While Ma has not completely ruled out in-app advertising, he is aware of the fickle nature of a young audience. Gen Z has left a trail of briefly popular social media platforms that quickly lost their buzz, such as Dispo and Clubhouse. According to We Are Social CEO Benjamin Arnold, traditional advertising on these apps would drive away a Gen Z audience “almost instantaneously.” “Especially within that kind of prize young audience that everyone’s talking about—the early adopters that are on [these apps], you know that those are the ones that are the most averse to advertising,” he said. Finn agreed. “If you have an ad mid-scroll, it will just kind of immediately defeat the purpose of the app and why it’s so popular,” she said.

Privacy vs. economy on social media

Lakshmanan noted that a tiered subscription model has worked in other industries and could be a way to monetize without traditional brand advertising. He says that users of all ages understand the implicit bargaining they are making when interacting on platforms that have ads. While Cohan seemed doubtful young users would pay up, Lakshmanan thinks that people are in many ways more comfortable paying for content than they used to be when everything online was assumed to be free. “Especially once the trade-off between privacy and economy becomes more favorable in favor of privacy, then people might be willing to pay for it,” he explained.

As BeReal skyrockets in popularity, some brands have already started to use marketing tactics on the app.

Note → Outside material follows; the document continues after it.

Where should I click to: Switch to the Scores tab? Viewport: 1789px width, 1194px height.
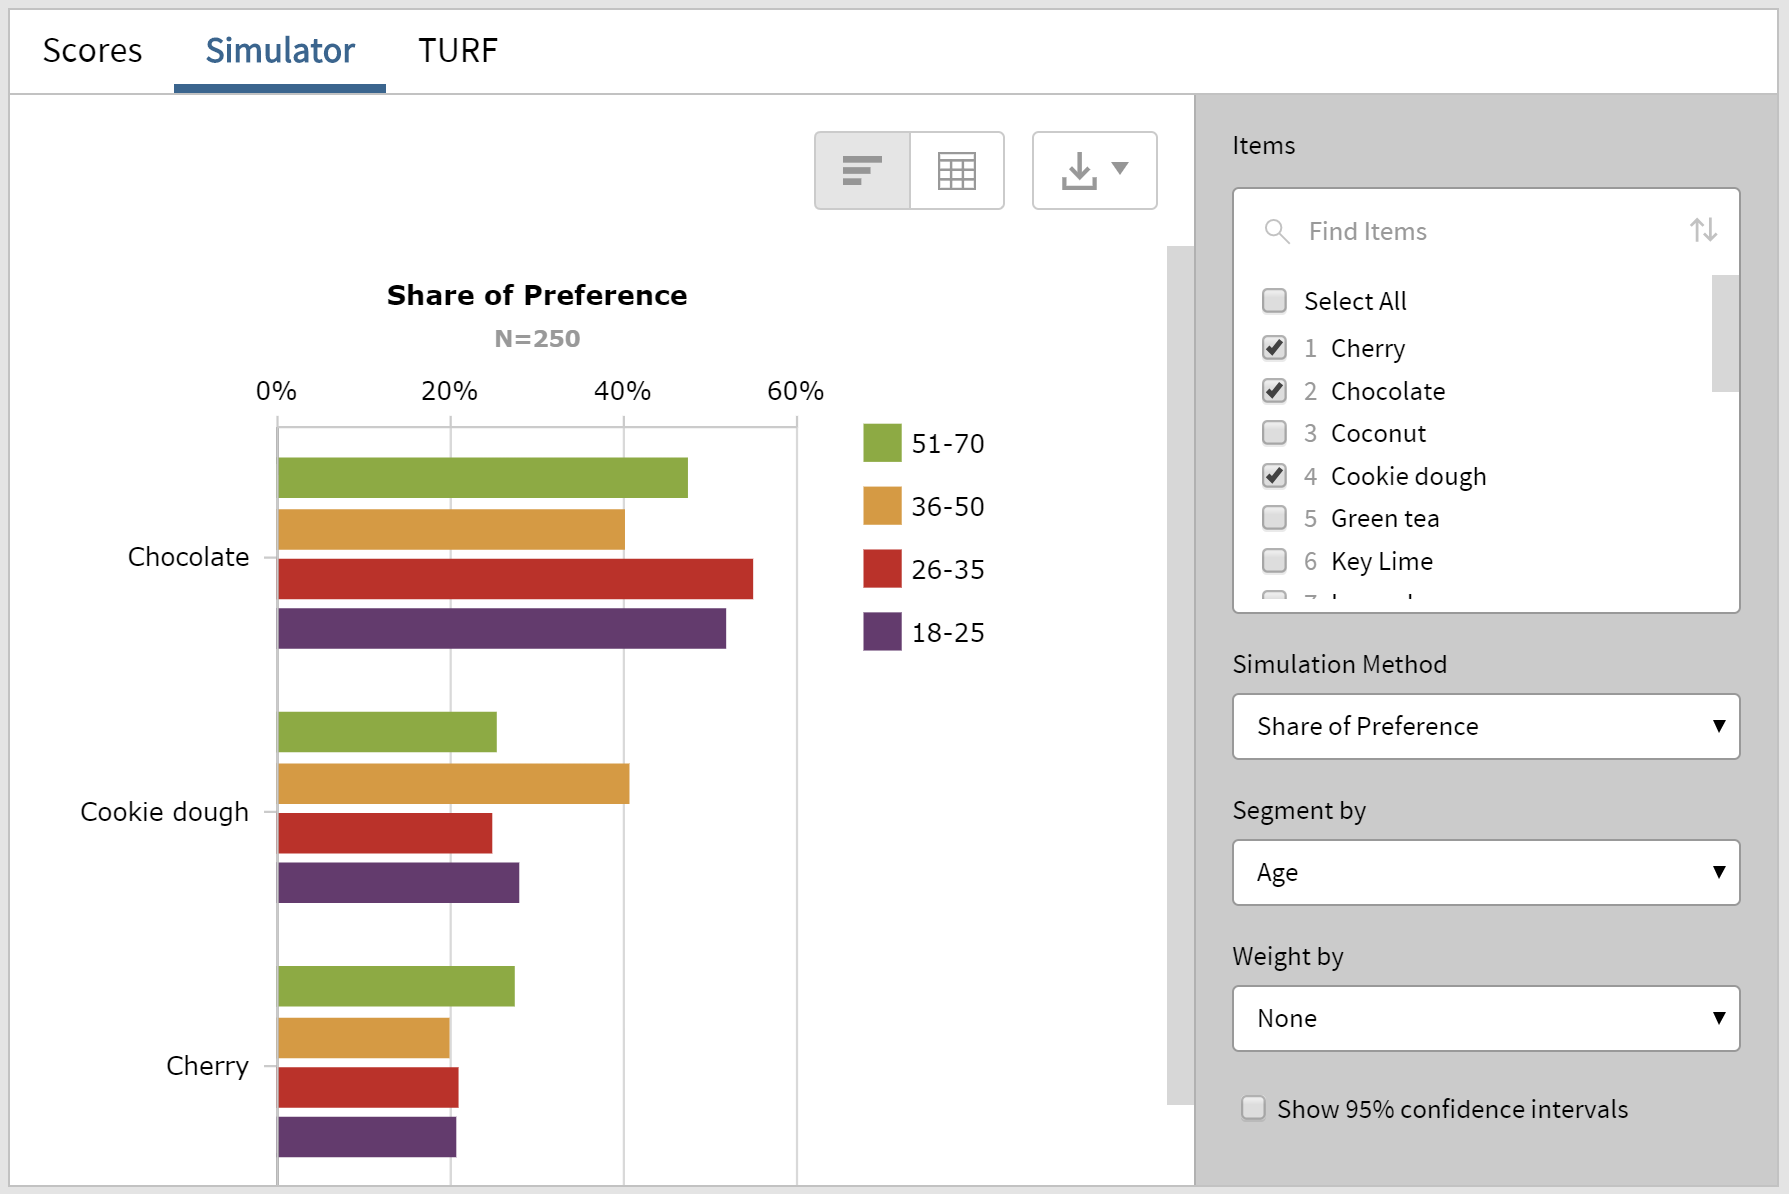click(92, 50)
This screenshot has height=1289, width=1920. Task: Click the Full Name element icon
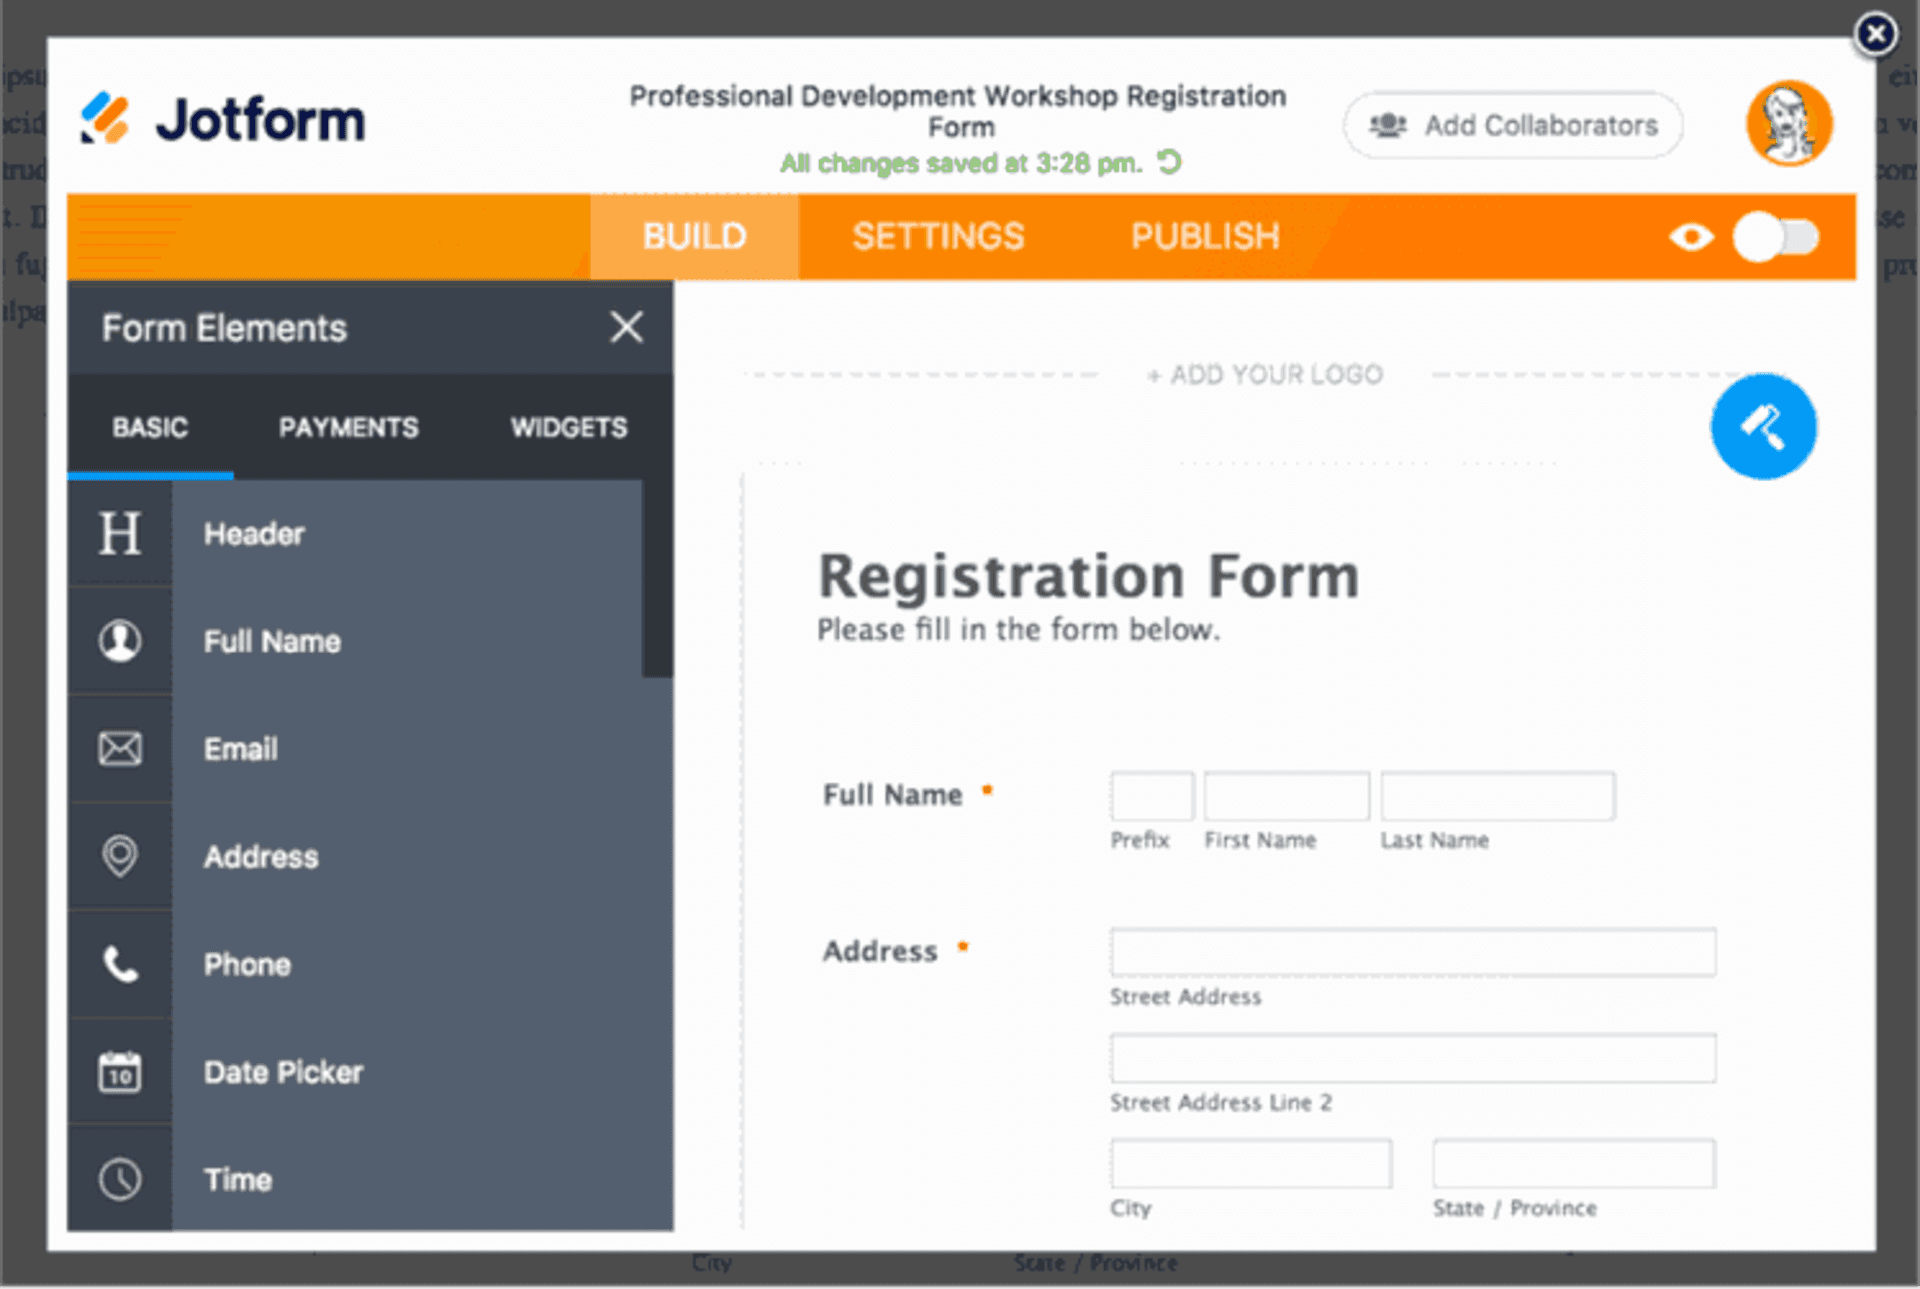(120, 641)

Chipotle created an account for its brand and posted a reusable promo code giving the first 100 people who used the code a free meal. The Chipotle marketing team aims to feature “behind the scenes” content from employees to attempt to maintain the authenticity mission of the platform. Other brands like the clothing store PacSun and Trident Gum have made BeReal accounts.

As we’ve seen time and time again, as soon as a novice platform starts to grow, the established players catch wind and implement some version of the technology in their own apps. Instagram copied Reels from TikTok and now has implemented Dual, a feature that allows users to post a temporary post using the front and back camera. Yet the allure of BeReal isn’t the front and back camera, but the larger ethos, which Instagram by nature can’t re-create. While Instagram has not designed a feature to mimic Poparazzi, Ma isn’t worried about the idea being re-created by a bigger existing platform. “You can copy product mechanics all day long, but you can’t copy a core philosophy for building,” Ma said.

Will these apps have staying power? According to Lakshmanan, there are a few factors that predict whether an app will stick around past initial novelty interest: how easy it is to navigate the interface, how habitual it is for users, and how strong of a network users have on the app. Investors believe these apps have what it takes—not just to stay relevant long enough to grow but to make money. Ma said he’s playing the long game. He brought up, for example, how the app Musical.ly eventually became TikTok. “Our company is very mission focused, and we build on a very long-term horizon,” he said.